Later, he worked as a lawyer at the Atomic Energy Commission and was there at the time that the AEC was split up and the NRC was created. In this capacity, he helped draft the legislation establishing the NRC. He claimed responsibility for inserting the language into the authorizing legislation for the NRC that require an NRC commissioner to leave his or her position the day his or her term expires. I recall that he was very proud of this provision. He felt it would hold the President's and the Senate's feet to the fire and assure that they made timely appointments to the NRC.
How did that work? Well, over the history of the NRC, it has frequently operated with four, or even three, members instead of the full complement of five, either because the President did not nominate someone to fill a seat that was expired or about to expire, or because the Senate did not act to confirm a nomination. On one occasion, the NRC was down to two members, leading to concerns about the legal standing of any significant actions taken when there was less than a quorum of members. Fortunately, that period was brief and the Commission managed to avoid any critical decisions.
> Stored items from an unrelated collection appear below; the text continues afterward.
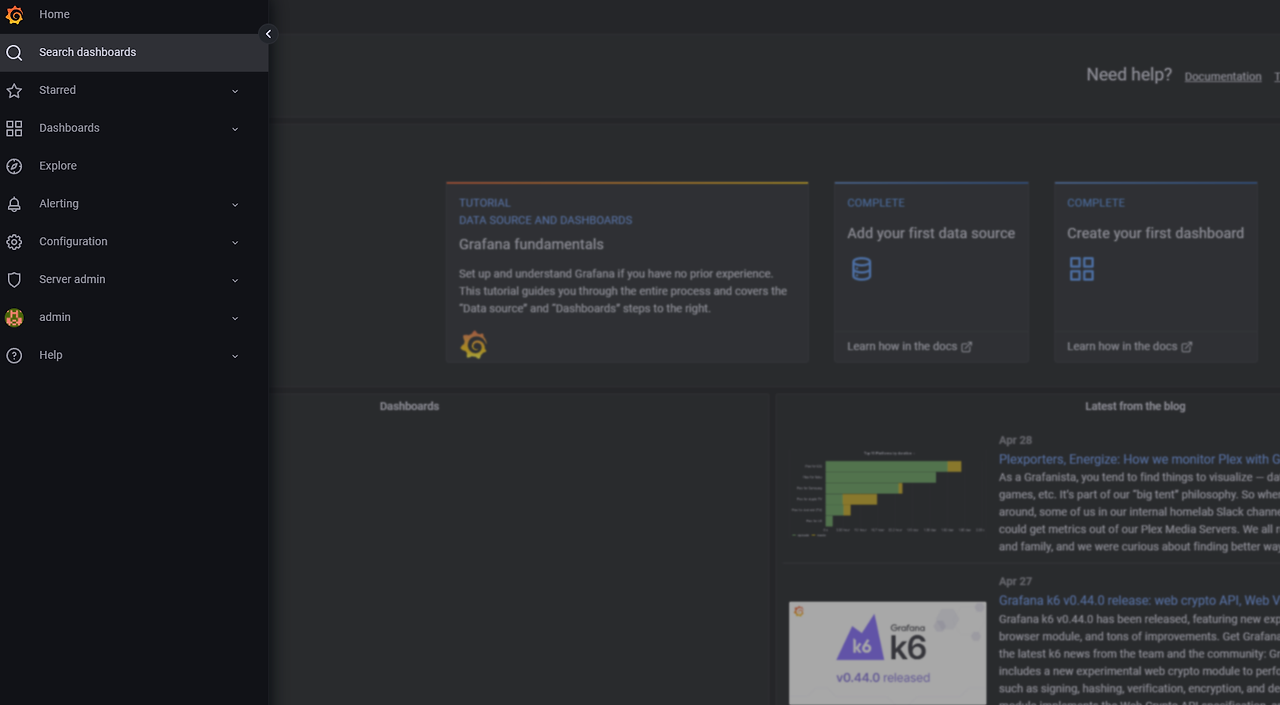The width and height of the screenshot is (1280, 705).
Task: Expand the Dashboards sidebar submenu
Action: 235,128
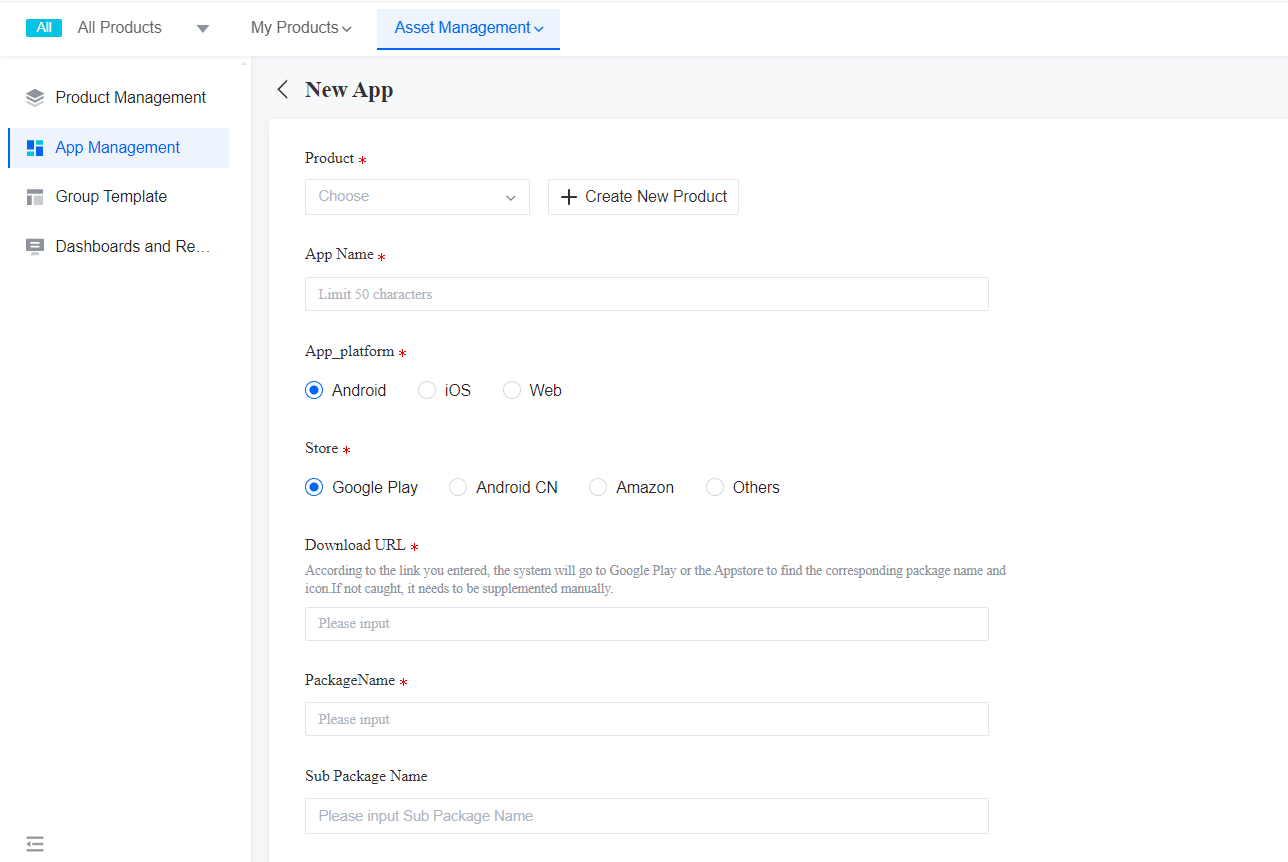Go back using the arrow beside New App
The height and width of the screenshot is (862, 1288).
282,90
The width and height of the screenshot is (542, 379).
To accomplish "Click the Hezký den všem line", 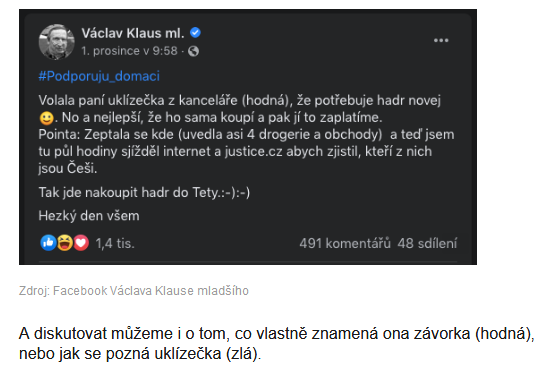I will (89, 216).
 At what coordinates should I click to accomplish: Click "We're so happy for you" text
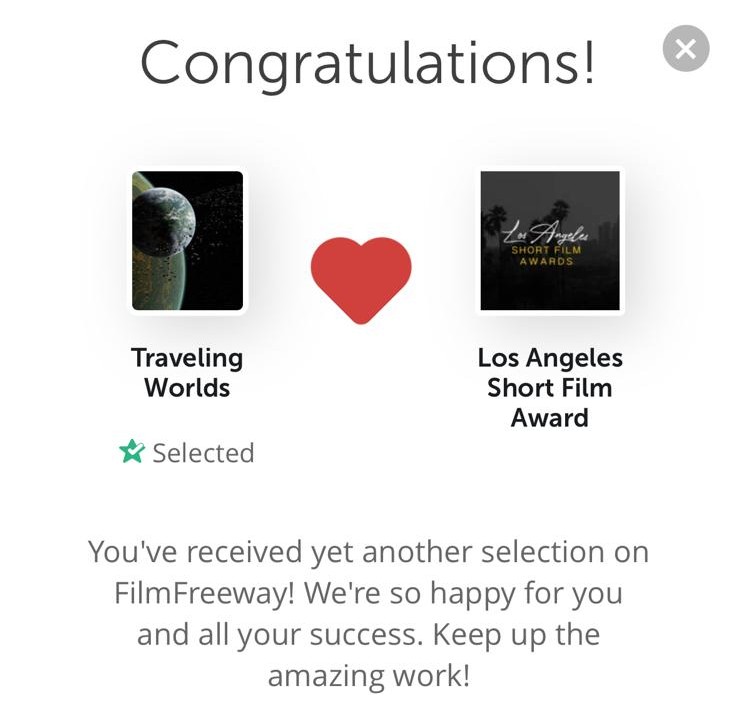coord(463,593)
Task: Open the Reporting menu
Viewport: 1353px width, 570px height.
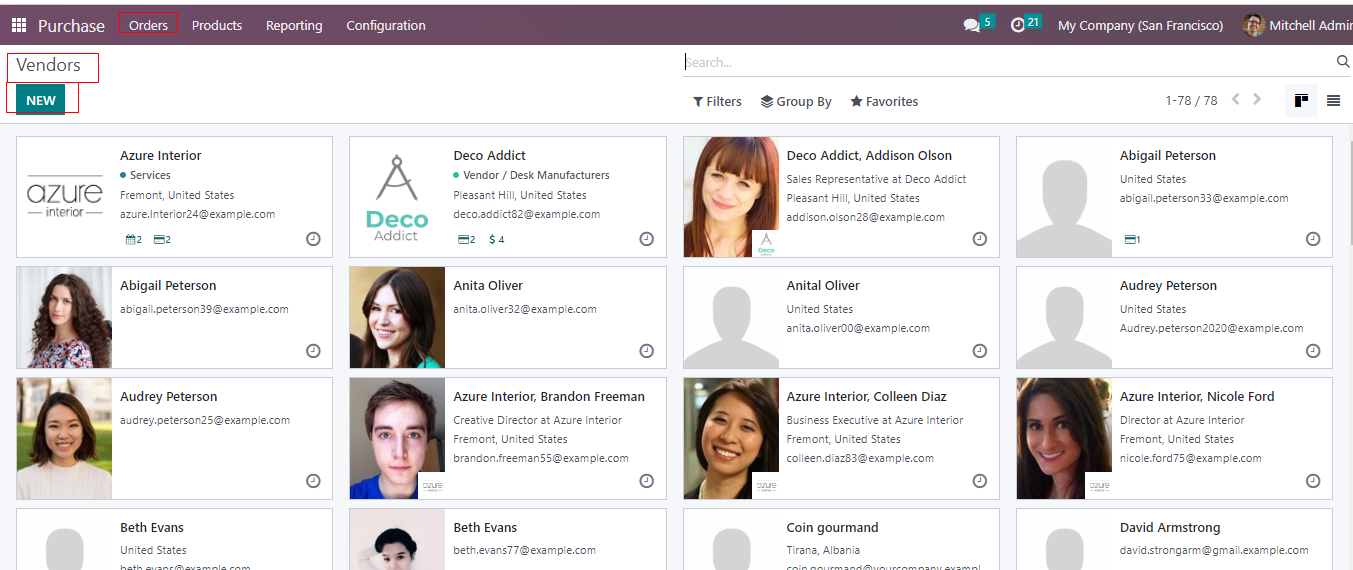Action: coord(294,26)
Conceptually, this could happen again, since the NRC only has three members at present, and Chairman Svinicki's term ends this June 30. Presumably, since the President just named her as Chair of the Commission, I would expect that he will reappoint her, and since the Senate has a Republican majority, I would expect her to have an easy reconfirmation. Therefore, in this case, it is NOT likely that the Commission would go down to two members. However, in other circumstances, a three-member Commission with 4-1/2 months to go on the term of one of them could be a cause for concern.
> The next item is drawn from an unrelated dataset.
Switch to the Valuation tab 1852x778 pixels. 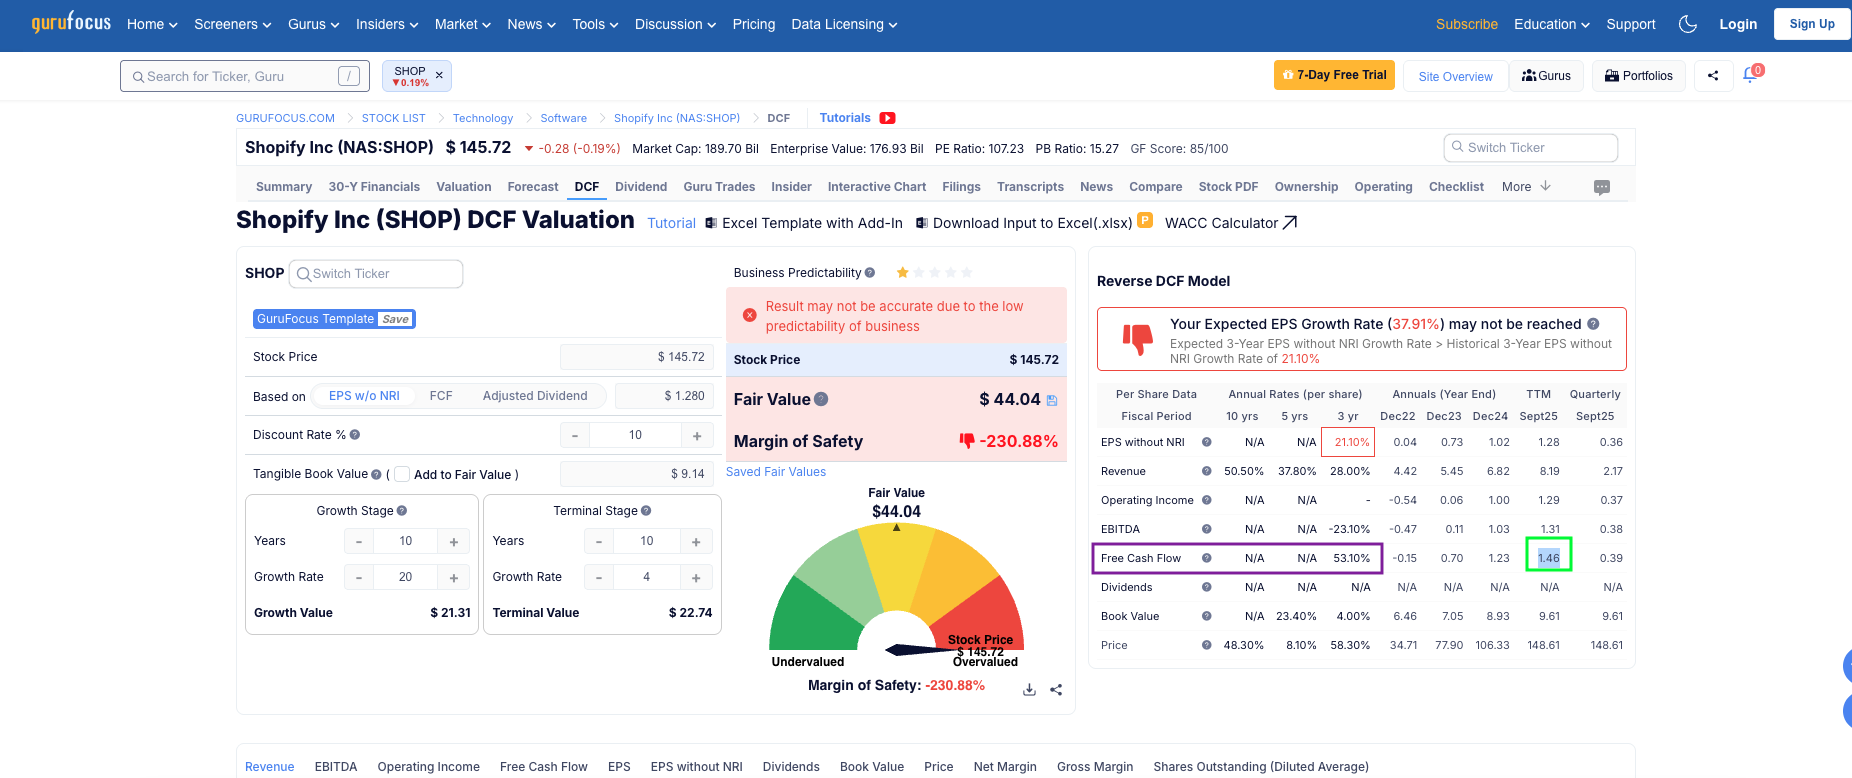(464, 187)
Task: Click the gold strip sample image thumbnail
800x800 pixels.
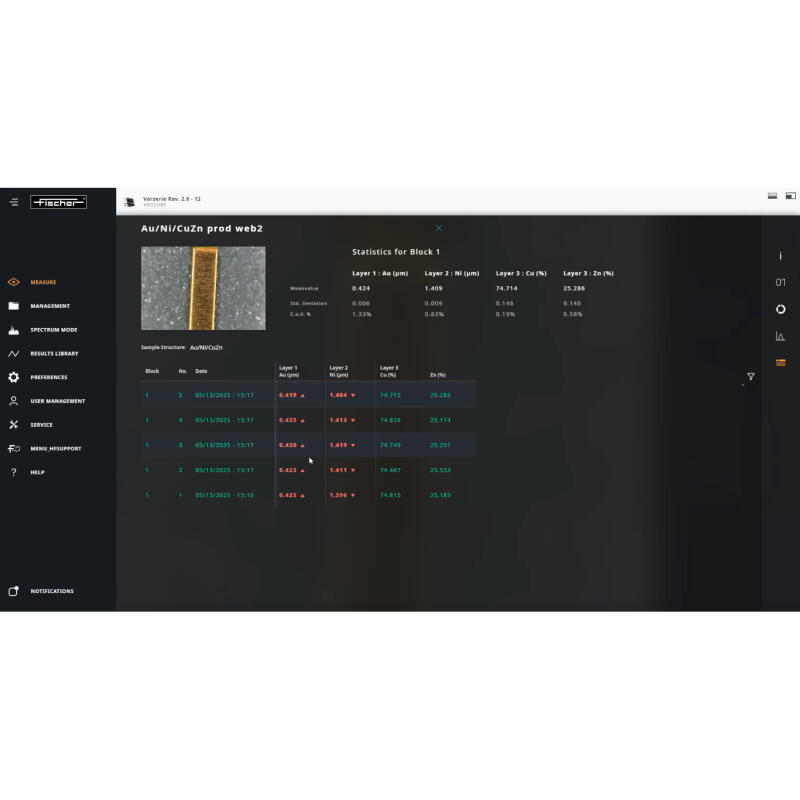Action: tap(203, 288)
During the last few months, I became aware of yet another nuance in the rules, at least at one agency. At the FCC, I recently learned, commissioners can stay on after their terms have expired, but only until the end of the session of Congress during which their term expires. What the reasons are for this particular variant of the rules, I don't know, nor have I been able to find any other agencies that have a similar requirement, or that have any other variants. What this does show is that, while most agencies operate under the same rules as the DNFSB, there are other models.
It is not clear that any one of these models is better than the others. As the examples above illustrate, there is a downside in each case. While a board that operates with 3 of its 5 members holding expired terms--as I believe has been the case at DNFSB since October 30--leaves something to be desired, the alternative model under which the NRC operates introduces other potential problems.
In any event, the only way of changing the rules for board members or commissioners of such agencies would be to modify the authorizing legislation of the agency. That is probably a measure most agencies would not want to take for an action that might only substitute one set of problems for another.